Thank you, I'll research Eheims.


----------



## Born to Boogie (Oct 1, 2010)

nickmcmechan said:


> Seems like good info
> 
> African Clawed Frog care sheet - theAmphibian.co.uk - xenopus laevis, pipidae, frogs, care, breeding, feeding, facts, housing
> 
> Wonder if Amazonian frogbit would make them feel comfortable?


Thank you for the link 
A face only a mother could love  It's probably a good thing I'm a soft touch.

Amazon frogbit looks good, thanks again :thumbup:


----------



## magpie (Jan 3, 2009)

I've also recently (about 2 months ago) taken in an unwanted african clawed frog... they're fascinating little creatures, aren't they!? 

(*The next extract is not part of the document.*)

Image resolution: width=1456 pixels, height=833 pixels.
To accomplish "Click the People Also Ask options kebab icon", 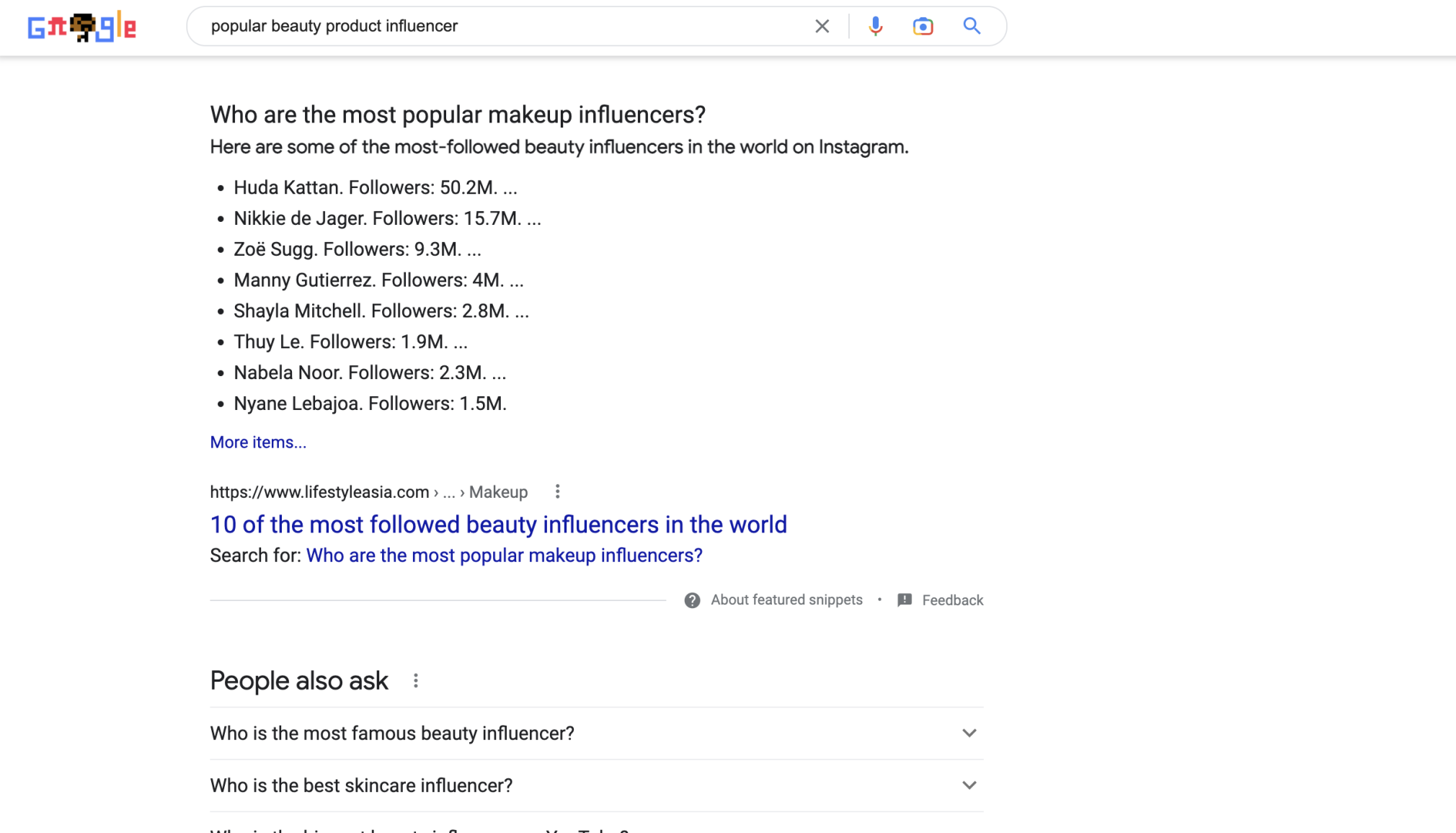I will (415, 681).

I have a pretty quiet internal filter in her tank at the moment, but am thinking about swapping it for a small external, to cut down on the noise & vibrations and to free up some space inside the tank too.

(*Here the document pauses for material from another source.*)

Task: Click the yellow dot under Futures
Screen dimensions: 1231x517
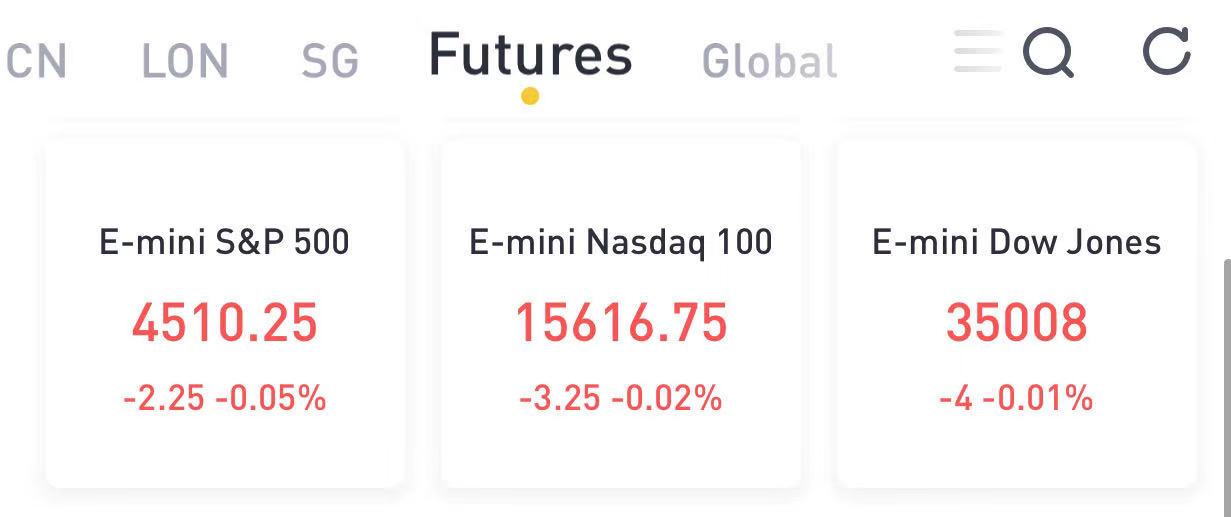Action: click(530, 96)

Do you have any pics of your new addition?


----------



## labradrk (Dec 10, 2012)

I use the Fluval U2/U3 etc range and find them to be excellent. The flow rate is fully adjustable and is silent.


----------



## Born to Boogie (Oct 1, 2010)

magpie said:


> I've also recently (about 2 months ago) taken in an unwanted african clawed frog... they're fascinating little creatures, aren't they!?
> 
> I have a pretty quiet internal filter in her tank at the moment, but am thinking about swapping it for a small external, to cut down on the noise & vibrations and to free up some space inside the tank too.
> 
> Do you have any pics of your new addition?


Was yours a fish eater, too?

No pics of little Elmo yet  I always thought I was the batty dog lady, round here. Turns out, I am in fact, the batty frog lady  I despair


----------



## Born to Boogie (Oct 1, 2010)

labradrk said:


> I use the Fluval U2/U3 etc range and find them to be excellent. The flow rate is fully adjustable and is silent.


Cheers

I'm very grateful, for your input  Off to World of Water, today.


----------



## magpie (Jan 3, 2009)

Born to Boogie said:


> Was yours a fish eater, too?
> 
> No pics of little Elmo yet  I always thought I was the batty dog lady, round here. Turns out, I am in fact, the batty frog lady  I despair


Lol! 

Mine was being housed with a goldfish, which it did chase and bully, but fortunately hadn't managed to eat! The goldfish is now in with my other goldies and the acf has a tank to herself


----------